▶ _Task details_:
Write out the entries verbatim and leave the images out of the copy.

▶ _Data excerpts_:
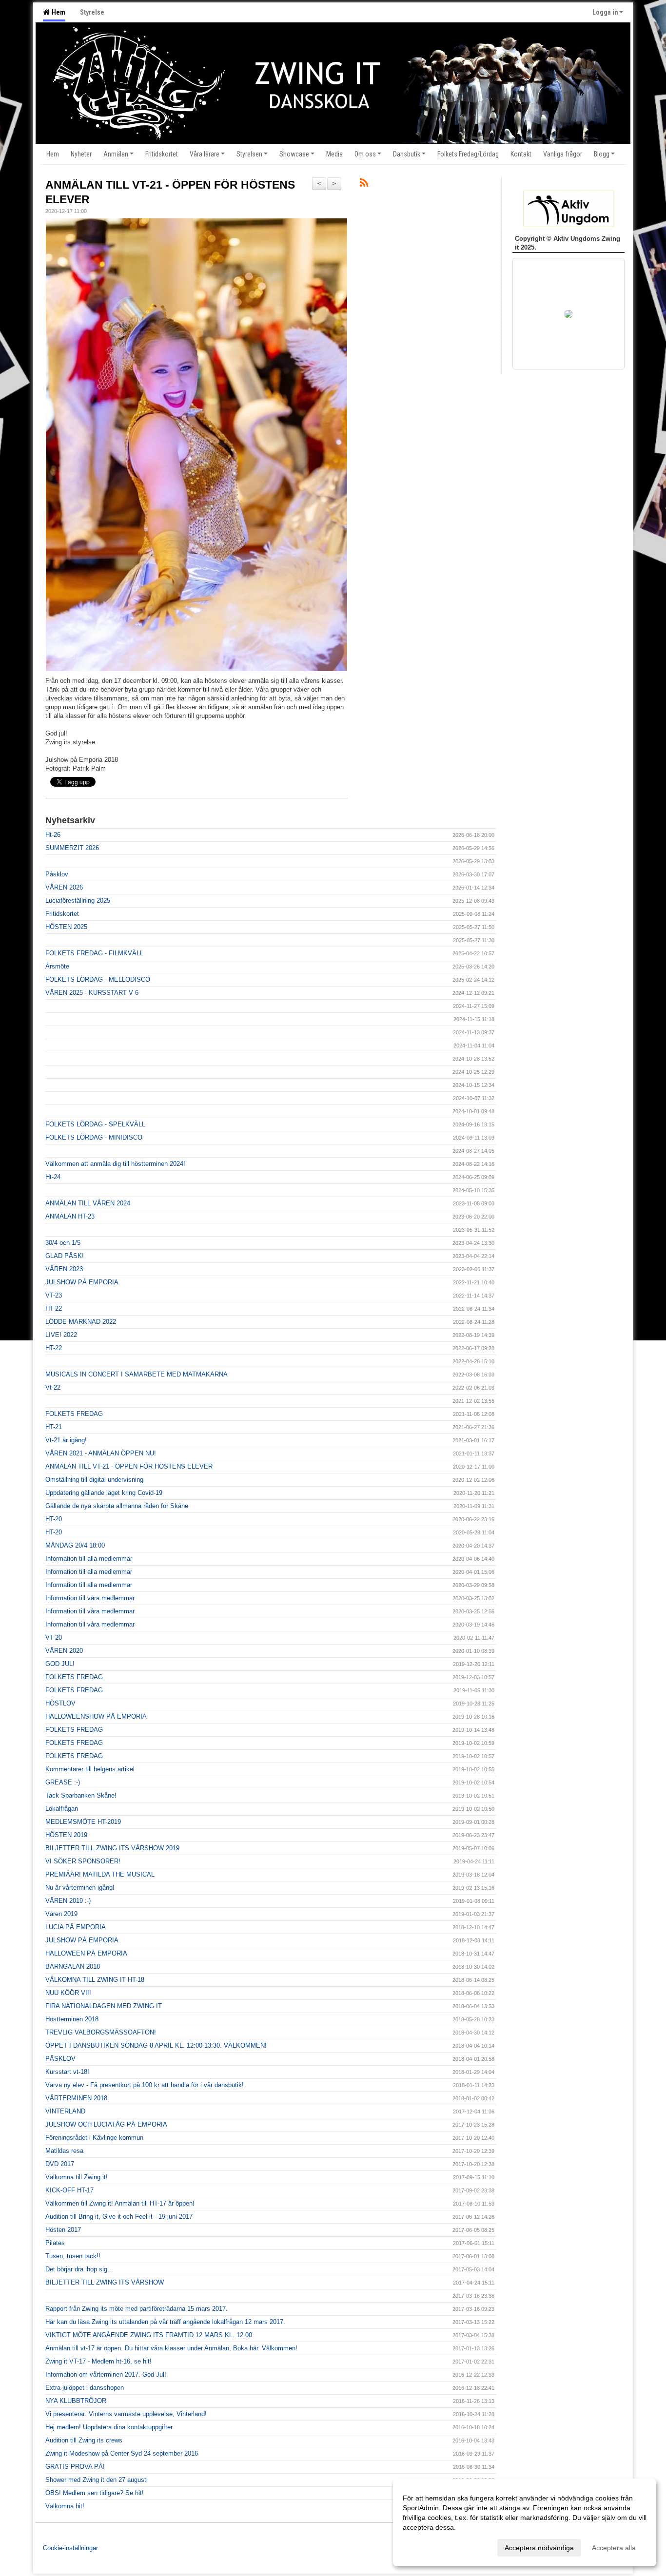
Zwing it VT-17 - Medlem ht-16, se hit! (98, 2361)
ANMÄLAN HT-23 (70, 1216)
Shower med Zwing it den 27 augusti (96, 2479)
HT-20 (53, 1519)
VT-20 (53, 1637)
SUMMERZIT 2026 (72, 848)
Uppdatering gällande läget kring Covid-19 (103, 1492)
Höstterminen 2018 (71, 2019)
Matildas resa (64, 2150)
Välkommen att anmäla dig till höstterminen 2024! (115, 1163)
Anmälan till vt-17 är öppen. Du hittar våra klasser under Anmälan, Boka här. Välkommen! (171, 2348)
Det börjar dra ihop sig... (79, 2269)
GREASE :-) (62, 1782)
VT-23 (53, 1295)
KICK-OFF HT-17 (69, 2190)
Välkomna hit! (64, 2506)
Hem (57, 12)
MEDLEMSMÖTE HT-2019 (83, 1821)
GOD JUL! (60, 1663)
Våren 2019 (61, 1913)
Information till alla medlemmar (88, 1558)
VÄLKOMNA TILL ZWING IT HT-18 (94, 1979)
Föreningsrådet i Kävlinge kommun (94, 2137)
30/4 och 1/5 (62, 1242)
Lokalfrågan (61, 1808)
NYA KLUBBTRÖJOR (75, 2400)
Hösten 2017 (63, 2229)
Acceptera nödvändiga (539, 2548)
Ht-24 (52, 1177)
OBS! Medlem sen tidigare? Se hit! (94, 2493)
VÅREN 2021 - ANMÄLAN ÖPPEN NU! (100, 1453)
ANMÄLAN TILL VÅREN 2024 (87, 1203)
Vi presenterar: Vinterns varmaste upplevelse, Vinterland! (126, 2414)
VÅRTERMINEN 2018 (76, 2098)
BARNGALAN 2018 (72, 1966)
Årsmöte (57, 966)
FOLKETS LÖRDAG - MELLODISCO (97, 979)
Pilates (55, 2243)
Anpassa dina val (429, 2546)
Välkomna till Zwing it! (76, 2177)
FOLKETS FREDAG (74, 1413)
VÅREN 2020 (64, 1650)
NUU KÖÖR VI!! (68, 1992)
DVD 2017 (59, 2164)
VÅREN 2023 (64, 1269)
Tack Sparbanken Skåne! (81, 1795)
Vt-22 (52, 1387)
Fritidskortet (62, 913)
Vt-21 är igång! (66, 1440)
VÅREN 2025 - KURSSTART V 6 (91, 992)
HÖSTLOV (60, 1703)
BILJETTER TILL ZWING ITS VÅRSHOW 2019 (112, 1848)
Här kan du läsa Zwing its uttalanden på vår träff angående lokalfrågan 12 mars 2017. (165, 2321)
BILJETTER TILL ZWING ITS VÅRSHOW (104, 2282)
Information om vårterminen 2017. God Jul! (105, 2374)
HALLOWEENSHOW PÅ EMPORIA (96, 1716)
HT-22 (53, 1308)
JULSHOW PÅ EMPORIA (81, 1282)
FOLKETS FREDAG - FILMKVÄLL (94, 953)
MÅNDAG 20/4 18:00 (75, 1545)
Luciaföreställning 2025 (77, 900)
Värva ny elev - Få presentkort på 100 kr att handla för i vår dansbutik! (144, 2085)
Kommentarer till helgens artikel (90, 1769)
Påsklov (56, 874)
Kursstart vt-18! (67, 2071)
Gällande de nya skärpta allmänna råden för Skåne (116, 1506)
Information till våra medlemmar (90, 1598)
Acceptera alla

▶ _Problem solution_:
Zwing it VT-17 - Medlem ht-16, se hit! (98, 2361)
ANMÄLAN HT-23 (70, 1216)
Shower med Zwing it den 27 augusti (96, 2479)
HT-20 (53, 1519)
VT-20 (53, 1637)
SUMMERZIT 2026 (72, 848)
Uppdatering gällande läget kring Covid-19 (103, 1492)
Höstterminen 2018 (71, 2019)
Matildas resa (64, 2150)
Välkommen att anmäla dig till höstterminen 2024! (115, 1163)
Anmälan till vt-17 är öppen. Du hittar våra klasser under Anmälan, Boka här. Välkommen! (171, 2348)
Det börjar dra ihop sig... (79, 2269)
GREASE :-) (62, 1782)
VT-23 (53, 1295)
KICK-OFF HT-17 (69, 2190)
Välkomna hit! (64, 2506)
Hem (57, 12)
MEDLEMSMÖTE HT-2019 (83, 1821)
GOD JUL! (60, 1663)
Våren 2019 (61, 1913)
Information till alla medlemmar (88, 1558)
VÄLKOMNA TILL ZWING IT HT-18 (94, 1979)
Föreningsrådet i Kävlinge kommun (94, 2137)
30/4 och 1/5 (62, 1242)
Lokalfrågan (61, 1808)
NYA KLUBBTRÖJOR (75, 2400)
Hösten 2017 (63, 2229)
Acceptera nödvändiga (539, 2548)
Ht-24 (52, 1177)
OBS! Medlem sen tidigare? Se hit! (94, 2493)
VÅREN 2021 - ANMÄLAN ÖPPEN NU! (100, 1453)
ANMÄLAN TILL VÅREN 2024 (87, 1203)
Vi presenterar: Vinterns varmaste upplevelse, Vinterland! (126, 2414)
VÅRTERMINEN 2018 (76, 2098)
BARNGALAN 2018 (72, 1966)
Årsmöte (57, 966)
FOLKETS LÖRDAG - MELLODISCO (97, 979)
Pilates (55, 2243)
Anpassa dina val (429, 2546)
Välkomna till Zwing it! (76, 2177)
FOLKETS FREDAG (74, 1413)
VÅREN 2020 (64, 1650)
NUU KÖÖR VI!! (68, 1992)
DVD 2017 (59, 2164)
VÅREN 2023 (64, 1269)
Tack Sparbanken Skåne! (81, 1795)
Vt-22 (52, 1387)
Fritidskortet (62, 913)
Vt-21 är igång! (66, 1440)
VÅREN 2025 - KURSSTART V 6 (91, 992)
HÖSTLOV (60, 1703)
BILJETTER TILL ZWING ITS VÅRSHOW 2019 (112, 1848)
Här kan du läsa Zwing its uttalanden på vår träff angående lokalfrågan 12 mars 2017. (165, 2321)
BILJETTER TILL ZWING ITS VÅRSHOW (104, 2282)
Information om vårterminen 2017. God Jul! (105, 2374)
HALLOWEENSHOW PÅ EMPORIA (96, 1716)
HT-22 (53, 1308)
JULSHOW PÅ EMPORIA (81, 1282)
FOLKETS FREDAG - FILMKVÄLL (94, 953)
MÅNDAG 20/4 18:00 (75, 1545)
Luciaföreställning 2025 (77, 900)
Värva ny elev - Få presentkort på 100 kr att handla för i vår dansbutik! (144, 2085)
Kommentarer till helgens artikel (90, 1769)
Påsklov (56, 874)
Kursstart vt-18! (67, 2071)
Gällande de nya skärpta allmänna råden för Skåne (116, 1506)
Information till våra medlemmar (90, 1598)
Acceptera alla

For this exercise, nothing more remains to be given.